All deferred tasks were retried during off-peak hours, utilizing adaptive scheduling windows. Retry intervals were extended incrementally — 30 minutes for initial failures, with longer intervals for subsequent retries. The automation framework ensured task completion without the need for developer involvement or support escalation.

The key takeaway: a resilient platform must have automated degradation strategies that activate independently of human intervention. This incident validated the robustness of the architecture and eliminated the need for costly capacity increases or emergency response rotations.

Figure 3: Comprehensive load shedding framework with error-rate-driven thresholds ensuring critical traffic flows while deferring lower-priority requests.

When traffic spikes, how do you decide who gets served and who doesn’t — and what goes into protecting the right users under pressure?

Salesforce uses a priority-based request scoring system to manage all inbound traffic. Each request is assigned a score between 0 and 100, reflecting the urgency and business impact of the request. Priority 0 requests, such as live user queries initiated from user interfaces requiring real-time responses, are given the highest priority. Priority 100 requests, including background batch tasks, replication jobs, and low-urgency indexing, are given the lowest priority.
A dynamic threshold engine continuously monitors the health of the system. If the error rates increases, the threshold is automatically lowered. Requests with scores above the active threshold are dropped, ensuring that critical traffic continues to flow while low-priority requests are deferred.
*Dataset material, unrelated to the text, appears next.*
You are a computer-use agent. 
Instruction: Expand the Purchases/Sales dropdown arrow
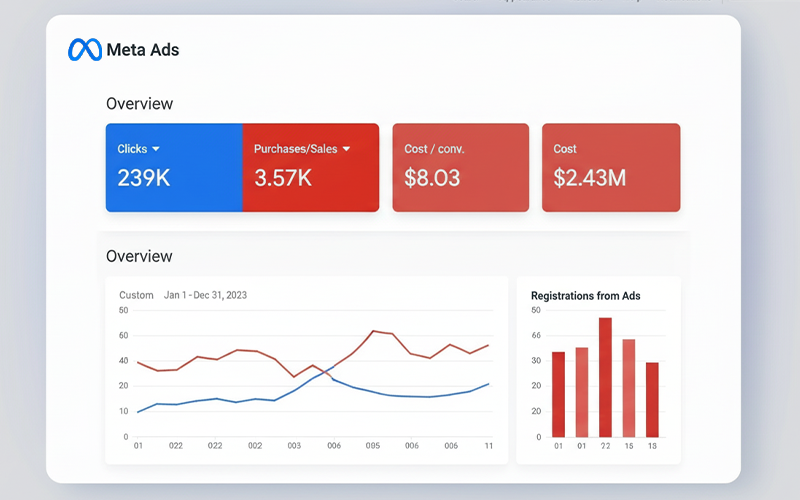coord(347,149)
This approach ensures that performance degrades gracefully under load. The system avoids total failure by reducing the scope of operations, rather than the overall capacity. No user-facing traffic at priority 0 is dropped under any condition.

The threshold engine also applies smoothing functions to prevent oscillation and unnecessary shedding. The result is a traffic shaping system that guarantees service to critical workflows and prevents performance regression during system contention.
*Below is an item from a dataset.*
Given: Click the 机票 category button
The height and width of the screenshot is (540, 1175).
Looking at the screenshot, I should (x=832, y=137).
What key principles for building resilient search systems at scale have emerged from this work?

From our experience in building and refining our load shedding system, several fundamental principles have emerged that are applicable to distributed services facing variable load patterns:

  • Prioritization Over Scaling: Prioritizing critical traffic over non-critical traffic has proven more effective than simply adding more capacity. This approach yields better overall performance and resource utilization.
  • Black-Box Monitoring: Using error rates as the primary signal for monitoring has enabled faster and more efficient responses to system stress, without the need for complex instrumentation.
  • Smooth Response Curves: Implementing sigmoid scaling and EMA-like calculations has prevented oscillations and ensured stable system behavior during varying load conditions.
  • Clear Numeric Priority System: A numeric priority system (0-100) has allowed for fine-grained control and easy adjustments as business needs evolve, providing more nuanced management compared to simple categorical tiers.
What enhancements are you now developing to further improve the system?
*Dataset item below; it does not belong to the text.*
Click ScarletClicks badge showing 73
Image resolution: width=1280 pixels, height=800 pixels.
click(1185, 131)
Building on our load shedding framework’s success, we’re focused on several advanced capabilities to increase resilience as we continue to scale. We’re expanding beyond binary accept/reject decisions to implement multi-faceted rate limiting with more nuanced throttling approaches at different stack layers. We’re also developing decoupled autoscaling and rebalancing strategies — load shedding reacts instantly while autoscaling adds capacity if needed, alongside automated cross-cell distribution for long-term stability.

Additionally, we’re incorporating adaptive, multi-metric observability that considers signals beyond error rates. By including latency measurements, queue depth metrics, and garbage collection pressure, we’ll achieve more comprehensive health assessment and make even smarter decisions about traffic management during peak loads.